The advantages of breastfeeding are well known, and programs such as the World Health Organization's Baby Friendly Hospital Initiative have ensured that breastfeeding is encouraged in maternity settings throughout the world. However, in my practice I've often struggled with the emphasis nurses place on the evidence-based, population-health perspective of breastfeeding promotion. In certain cases, this can interfere with the nurse–patient relationship, in which patient care is, ideally, planned in an egalitarian, collaborative fashion. At times I've wondered if, in following guidelines, I've overlooked important signals from women—signals indicating that persevering with breastfeeding wasn't the best course of action for them.
Breastfeeding promotion is unique among health initiatives for many reasons. For one, infant feeding is often closely associated with women's perceptions of successful mothering and therefore invokes unusual passion among nurses and mothers alike. Also, decisions about infant feeding are time sensitive—milk production requires the ongoing stimulation of feeding or pumping.
However, reports in the literature as well as my own experience suggest that some women feel pressured and coerced by nurses to breastfeed their infants. This is an unfortunate byproduct of nurses' passion for breastfeeding promotion; a passion that may be influenced by best practice guidelines that endorse the notion that breastfeeding is attainable for all.
I was particularly struck by the dissonance between patient circumstances and nurses' ideology while caring for women who had mood disorders, which can complicate decisions about infant feeding. One woman told me she longed for "permission" from her nurses to discontinue breastfeeding because of the many difficulties she experienced with latching on and painful nipples. Instead, they encouraged her to persevere, failing to recognize the deep depression that was emerging in this patient, or the anxiety that accompanied her attempts to breastfeed. In our later talks, she indicated a strong resentment toward her nurses, who'd suggested that her anxieties regarding the challenges of feeding were less important than the baby's right to be breastfed. This in turn exacerbated her feelings of guilt and shame following her eventual decision to feed her infant formula.
Another woman chose not to breastfeed because of the risks associated with psychotropic medication transfer through breast milk. Unfortunately, when she explained to her prenatal class that she wouldn't be breastfeeding, the prenatal educator implied that this decision represented a lack of proper commitment to her infant's health. The educator made this judgment without fully knowing the woman's history with bipolar disorder—information the expectant mother preferred not to share. This experience eroded the woman's confidence, and she worried about how nurses would judge her after she delivered her baby.

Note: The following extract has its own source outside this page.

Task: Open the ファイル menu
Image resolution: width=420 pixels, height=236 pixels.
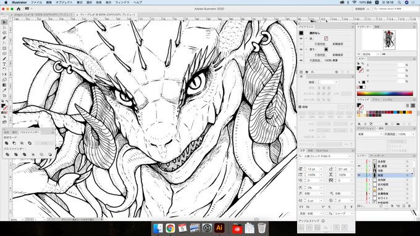Action: (36, 2)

Some women won't or can't breastfeed, and they may or may not share their rationale for this decision with their nurses. Yet the woman who lacks the will to continue breastfeeding in the face of common challenges—the pain and frustration of correcting an improper latch, for instance—is typically encouraged to persevere. Strategies, such as pumping breast milk a few times a day, might be suggested to allow the woman's nipples to heal while maintaining the milk supply. While these efforts could help some mothers continue breastfeeding, they might cause undue angst in others.

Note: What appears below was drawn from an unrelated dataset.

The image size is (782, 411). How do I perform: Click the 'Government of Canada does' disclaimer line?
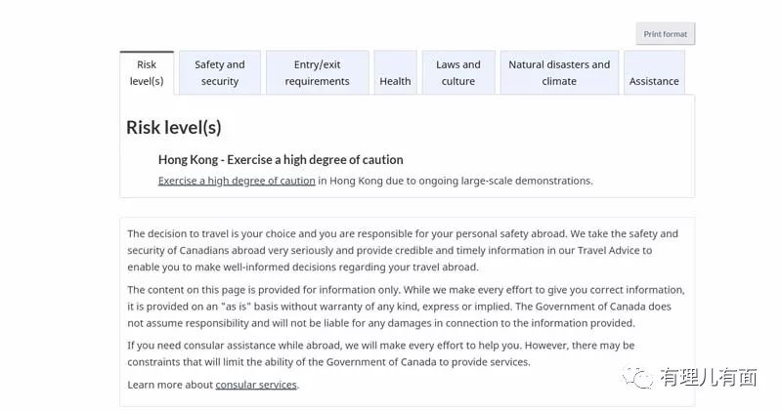click(399, 307)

At present, no clear guidelines exist to assist nurses with the complexities of infant feeding choice, except to promote breastfeeding as the ideal method. However, collaborative decision making is possible if nurses commit to open, nonjudgmental communication with the mother and engage in an ongoing assessment of maternal mental health status.
One thing is clear: attention to situation-specific exigency is important if nurses are to offer the most insightful and compassionate care possible.